Reuters Flash: Disney, Reliance $8.5 billion India media assets merger gets antitrust warning notice in India, sources say; Competition watchdog concerned about market power of merged entity over cricket broadcast rights, asks why investigation should not be ordered pic.twitter.com/MLfUWINEzs
undefined Aditya Kalra (@adityakalra) August 20, 2024
By contrast, Sky, a longtime stalwart in sports broadcasting, currently pays an estimated £12 million annually to air 60 days of live darts, including the much-anticipated World Championship. Despite this seemingly modest investment, darts remains Sky's second-most viewed sport, trailing only behind football in terms of peak viewership numbers.
However, Sky's latest offer to increase the rights fee to £25 million falls significantly short of the £45 million annual fee desired by PDC Chairman Barry Hearn.

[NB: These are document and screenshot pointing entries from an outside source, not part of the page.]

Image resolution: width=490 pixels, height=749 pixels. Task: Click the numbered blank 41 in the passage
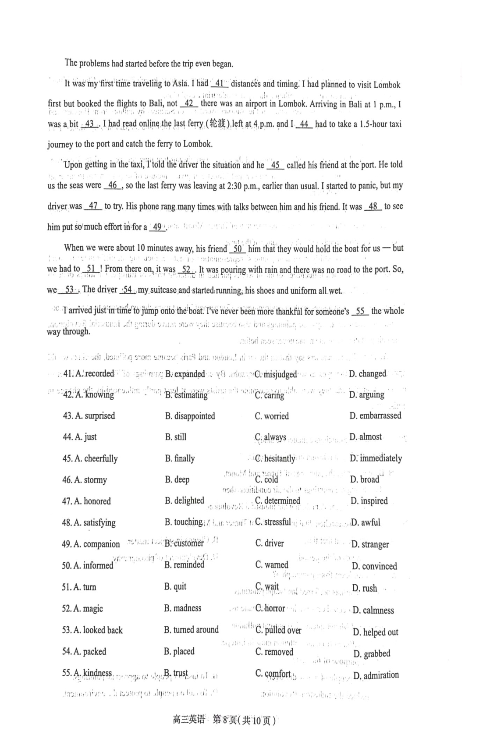[220, 83]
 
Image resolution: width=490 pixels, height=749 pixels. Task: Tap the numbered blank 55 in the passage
[360, 311]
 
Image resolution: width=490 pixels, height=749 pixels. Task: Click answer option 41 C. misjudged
[276, 374]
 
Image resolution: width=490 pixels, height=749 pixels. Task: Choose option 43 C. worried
[272, 416]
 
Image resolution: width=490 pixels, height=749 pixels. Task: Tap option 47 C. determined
[277, 501]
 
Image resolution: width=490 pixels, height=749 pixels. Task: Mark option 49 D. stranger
[370, 544]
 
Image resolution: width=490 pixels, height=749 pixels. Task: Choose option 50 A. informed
[87, 566]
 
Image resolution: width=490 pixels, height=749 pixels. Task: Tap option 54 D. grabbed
[372, 654]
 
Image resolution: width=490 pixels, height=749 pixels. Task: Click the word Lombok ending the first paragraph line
[387, 85]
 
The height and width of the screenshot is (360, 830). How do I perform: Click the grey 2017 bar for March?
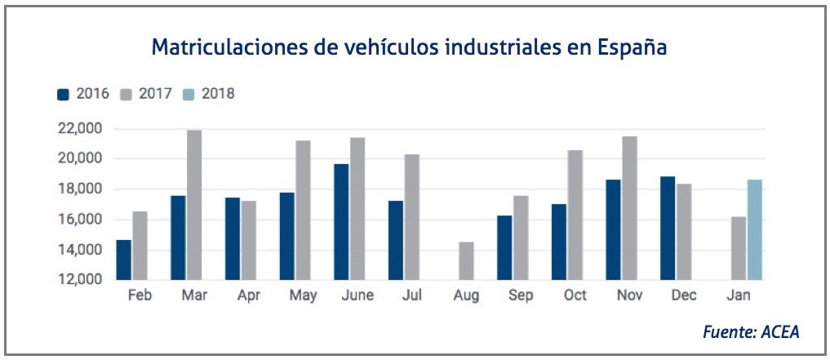coord(193,205)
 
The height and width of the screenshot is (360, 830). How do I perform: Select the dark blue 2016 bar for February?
coord(123,260)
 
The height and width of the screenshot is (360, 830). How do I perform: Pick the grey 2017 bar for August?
coord(465,260)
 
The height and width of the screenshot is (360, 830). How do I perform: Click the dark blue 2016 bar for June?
coord(340,221)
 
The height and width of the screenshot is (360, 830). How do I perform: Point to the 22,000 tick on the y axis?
coord(79,128)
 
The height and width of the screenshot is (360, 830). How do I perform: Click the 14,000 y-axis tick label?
coord(79,250)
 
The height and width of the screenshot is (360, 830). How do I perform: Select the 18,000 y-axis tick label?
coord(79,189)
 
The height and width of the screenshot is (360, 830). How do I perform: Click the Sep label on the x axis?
coord(521,296)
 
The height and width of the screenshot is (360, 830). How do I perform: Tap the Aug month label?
coord(466,296)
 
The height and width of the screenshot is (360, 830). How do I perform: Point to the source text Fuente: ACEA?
coord(750,331)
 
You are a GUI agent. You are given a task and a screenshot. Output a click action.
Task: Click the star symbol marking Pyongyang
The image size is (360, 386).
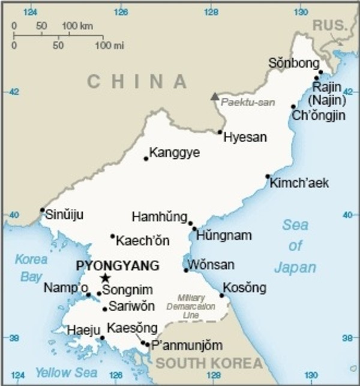(106, 278)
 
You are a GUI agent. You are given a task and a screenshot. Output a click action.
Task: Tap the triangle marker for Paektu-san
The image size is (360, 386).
(214, 96)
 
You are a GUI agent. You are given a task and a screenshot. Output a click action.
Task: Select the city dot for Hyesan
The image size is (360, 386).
(220, 132)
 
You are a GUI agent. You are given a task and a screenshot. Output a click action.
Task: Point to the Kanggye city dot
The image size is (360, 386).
(146, 159)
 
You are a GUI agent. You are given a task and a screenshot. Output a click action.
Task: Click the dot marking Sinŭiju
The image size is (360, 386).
(43, 210)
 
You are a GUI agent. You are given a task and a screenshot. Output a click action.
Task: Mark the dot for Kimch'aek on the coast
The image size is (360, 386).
(268, 176)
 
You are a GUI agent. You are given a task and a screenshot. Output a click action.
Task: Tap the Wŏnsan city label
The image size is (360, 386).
(211, 265)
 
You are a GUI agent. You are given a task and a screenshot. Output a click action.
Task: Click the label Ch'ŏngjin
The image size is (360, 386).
(318, 116)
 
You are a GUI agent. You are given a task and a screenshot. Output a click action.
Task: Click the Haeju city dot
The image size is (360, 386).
(102, 338)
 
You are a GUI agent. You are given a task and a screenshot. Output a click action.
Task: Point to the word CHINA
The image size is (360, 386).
(137, 82)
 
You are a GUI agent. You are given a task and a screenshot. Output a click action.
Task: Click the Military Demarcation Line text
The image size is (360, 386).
(191, 306)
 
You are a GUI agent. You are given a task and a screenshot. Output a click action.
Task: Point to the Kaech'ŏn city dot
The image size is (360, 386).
(112, 236)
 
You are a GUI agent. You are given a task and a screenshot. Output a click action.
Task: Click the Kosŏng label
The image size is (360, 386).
(244, 288)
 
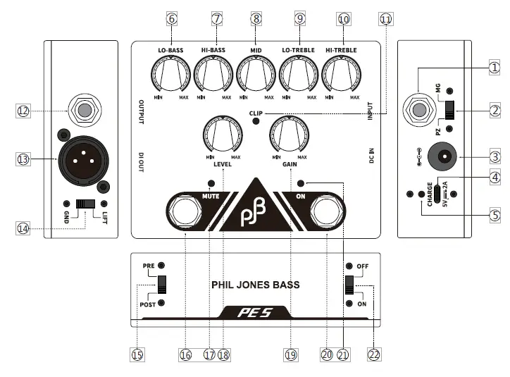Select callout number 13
(23, 160)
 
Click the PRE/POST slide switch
(162, 284)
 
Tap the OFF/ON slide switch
(349, 286)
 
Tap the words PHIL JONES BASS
(256, 285)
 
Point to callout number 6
(171, 20)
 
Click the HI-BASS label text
(213, 51)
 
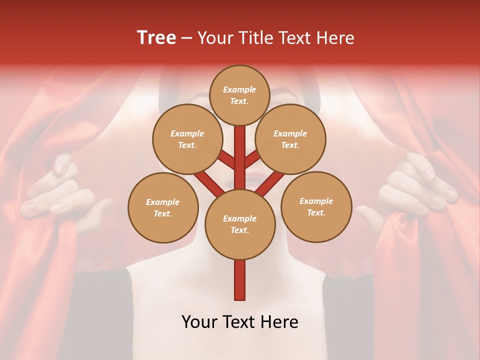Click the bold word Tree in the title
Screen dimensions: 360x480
(x=156, y=38)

This gap has potentially opened the door for streaming behemoths Amazon and Netflix to enter the fray, signaling a pivotal shift with Sky potentially losing the rights to another sport.

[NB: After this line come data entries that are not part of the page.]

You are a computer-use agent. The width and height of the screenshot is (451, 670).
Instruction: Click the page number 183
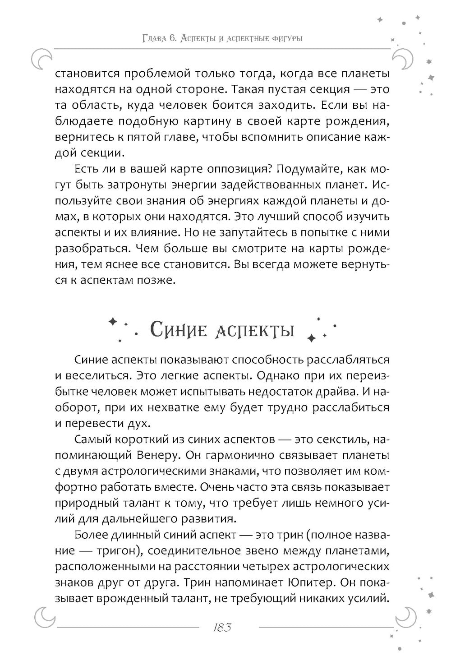221,628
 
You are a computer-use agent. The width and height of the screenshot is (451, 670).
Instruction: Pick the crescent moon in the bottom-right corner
405,614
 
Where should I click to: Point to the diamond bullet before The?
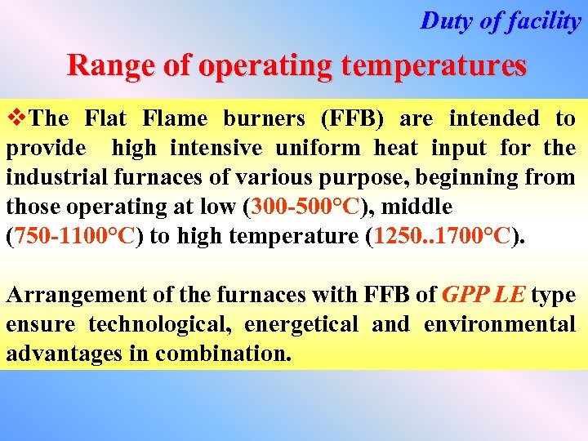(x=15, y=119)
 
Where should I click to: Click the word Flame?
(x=175, y=119)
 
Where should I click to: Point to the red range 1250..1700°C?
(x=442, y=237)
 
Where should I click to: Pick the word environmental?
(x=499, y=324)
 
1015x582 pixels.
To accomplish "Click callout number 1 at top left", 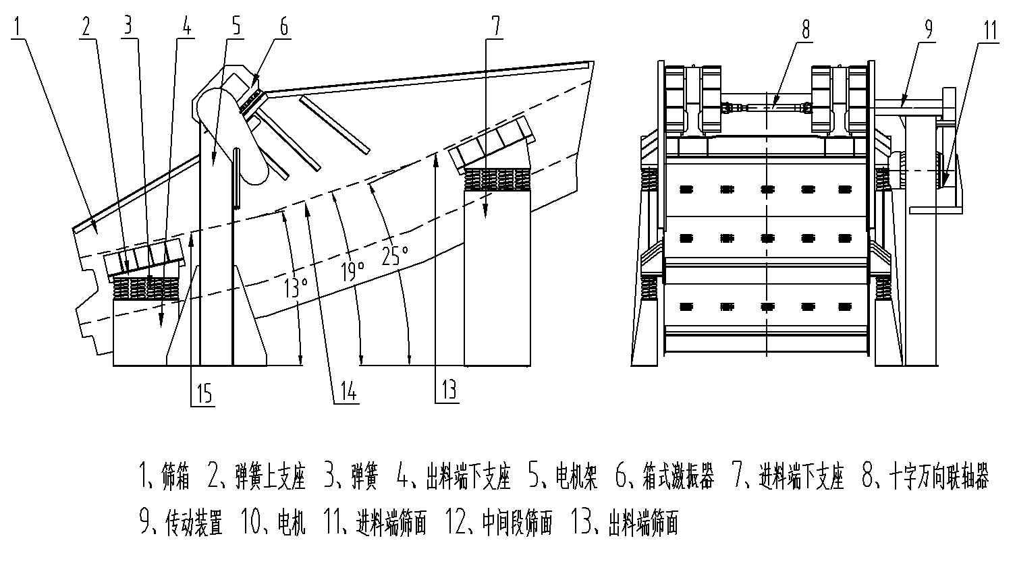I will pos(18,27).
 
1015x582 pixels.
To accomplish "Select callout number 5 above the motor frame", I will pos(236,26).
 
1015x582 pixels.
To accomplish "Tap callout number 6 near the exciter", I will pos(283,26).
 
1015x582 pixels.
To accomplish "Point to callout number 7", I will pos(495,26).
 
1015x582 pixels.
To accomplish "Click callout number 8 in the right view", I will pos(805,30).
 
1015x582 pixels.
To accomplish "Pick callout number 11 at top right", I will pos(989,30).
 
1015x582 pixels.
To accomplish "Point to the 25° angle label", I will pos(395,255).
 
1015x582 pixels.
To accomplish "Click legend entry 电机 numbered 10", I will pos(292,523).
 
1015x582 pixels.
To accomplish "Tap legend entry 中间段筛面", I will pos(518,523).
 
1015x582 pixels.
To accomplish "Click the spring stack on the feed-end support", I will pos(495,181).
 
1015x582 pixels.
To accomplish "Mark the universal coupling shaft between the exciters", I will pos(767,106).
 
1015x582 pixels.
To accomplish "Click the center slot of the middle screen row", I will pos(767,238).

Can streaming services replace traditional sports broadcasters?
Streaming live events to 65 million concurrent users requires a much more powerful technical infrastructure, which Amazon has nailed perfectly with streaming Premier League and Champions League matches. However, buffering problems of the Jake Paul vs. Mike Tyson fight highlights how Netflix still has a lot of work to do.
Variations in internet speeds among viewers, diverse device capabilities, and network congestion can lead to issues like buffering, lowered resolution, and interruptions.

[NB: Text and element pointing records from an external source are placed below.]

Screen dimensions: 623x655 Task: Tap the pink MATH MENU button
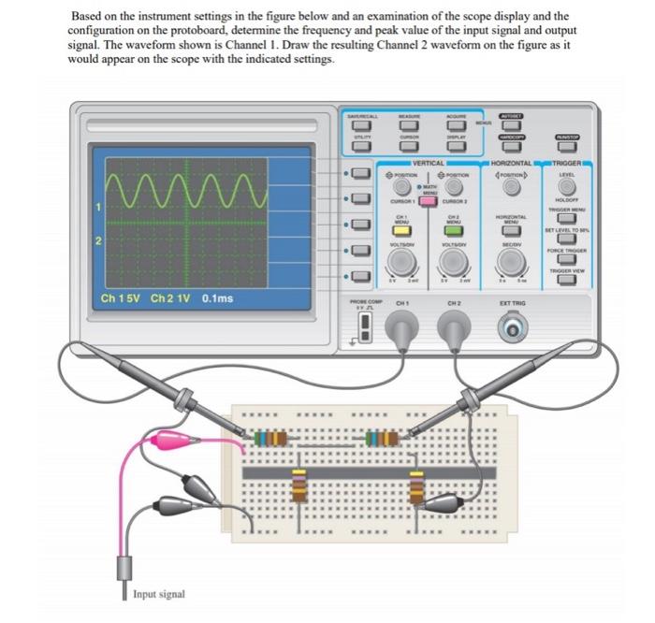click(x=428, y=201)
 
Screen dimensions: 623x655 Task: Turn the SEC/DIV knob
click(x=511, y=260)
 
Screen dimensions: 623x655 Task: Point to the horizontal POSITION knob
click(x=511, y=187)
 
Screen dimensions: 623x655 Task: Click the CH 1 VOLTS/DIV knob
click(x=402, y=260)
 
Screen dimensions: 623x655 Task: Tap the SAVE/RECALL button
click(x=359, y=124)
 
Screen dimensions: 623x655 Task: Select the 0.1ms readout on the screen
click(x=218, y=299)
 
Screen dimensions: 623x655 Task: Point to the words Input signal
click(x=159, y=594)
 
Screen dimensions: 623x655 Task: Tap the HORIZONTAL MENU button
click(x=511, y=229)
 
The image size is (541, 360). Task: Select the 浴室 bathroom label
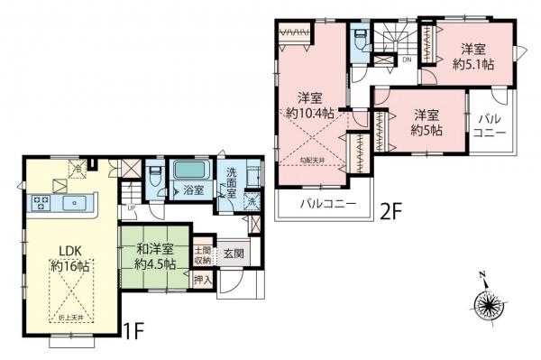pyautogui.click(x=193, y=190)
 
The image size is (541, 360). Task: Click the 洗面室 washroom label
pyautogui.click(x=233, y=184)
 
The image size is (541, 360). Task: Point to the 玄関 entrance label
pyautogui.click(x=234, y=254)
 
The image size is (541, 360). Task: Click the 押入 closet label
pyautogui.click(x=204, y=281)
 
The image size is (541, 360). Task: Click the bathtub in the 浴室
pyautogui.click(x=189, y=170)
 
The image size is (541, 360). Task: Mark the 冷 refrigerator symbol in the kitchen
pyautogui.click(x=79, y=167)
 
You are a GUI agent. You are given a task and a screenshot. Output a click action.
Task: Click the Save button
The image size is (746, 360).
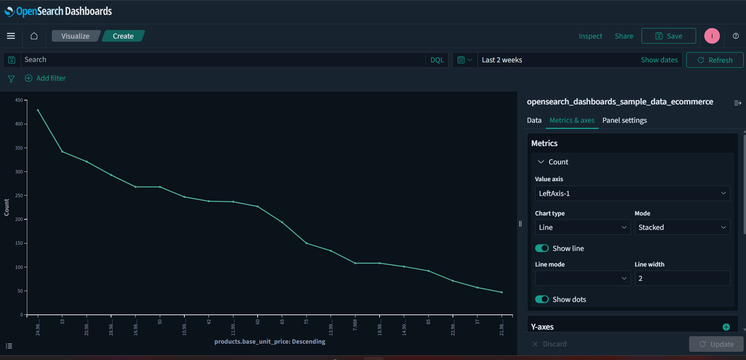[x=668, y=36]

WTF @netflix This buffering and now frozen screen is unacceptable. #PaulTyson #NetflixBoxing #MikeTyson #JakePaul pic.twitter.com/88uYEFw8Io
undefined Terry Wade Thompson (@TerryWThompson) November 16, 2024
Scaling streaming services during high-demand events introduces another layer of complexity. A sudden surge in viewers can overwhelm servers, potentially causing crashes and degrading the user experience. To address this, effective load balancing and cloud-based solutions are crucial. They help distribute the streaming load evenly across servers and utilize the scalability of the cloud to handle peak traffic.
Spending billions of dollars on securing broadcasting rights is the easy part. Ensuring that streaming remains reliable and high-quality during crucial live events to maintain viewer satisfaction and loyalty requires expensive infrastructure. Any streaming platform going viral for all the wrong reasons during critical sporting moments will learn the hard way that it’s the quickest way to lose subscribers.
Will streaming services deliver the knockout blow for cable and satellite TV?
In 2025, the world's biggest sporting franchises could quickly become locked behind the paywalls of a handful of streaming platforms alongside the biggest TV shows and movies. With the most popular content gone, what value proposition does this leave traditional cable and satellite TV providers?
Sky is branching away from entertainment packages in the UK and offering a wide range of services. The broadcaster can now be found renting its Sky Glass TVs, locking users into mobile contracts, and selling everything from smartphones to gadget insurance coverage. But are legacy providers slowly losing their identity?
Who owns the broadcasting rights to your favorite TV shows, movies, and sports is the most likely streaming platform that will remain on your subscription list. The stage is set for a royal rumble that will see traditional broadcasters go toe-to-toe with streaming platforms, and we are likely to lose a few entertainment providers along the way.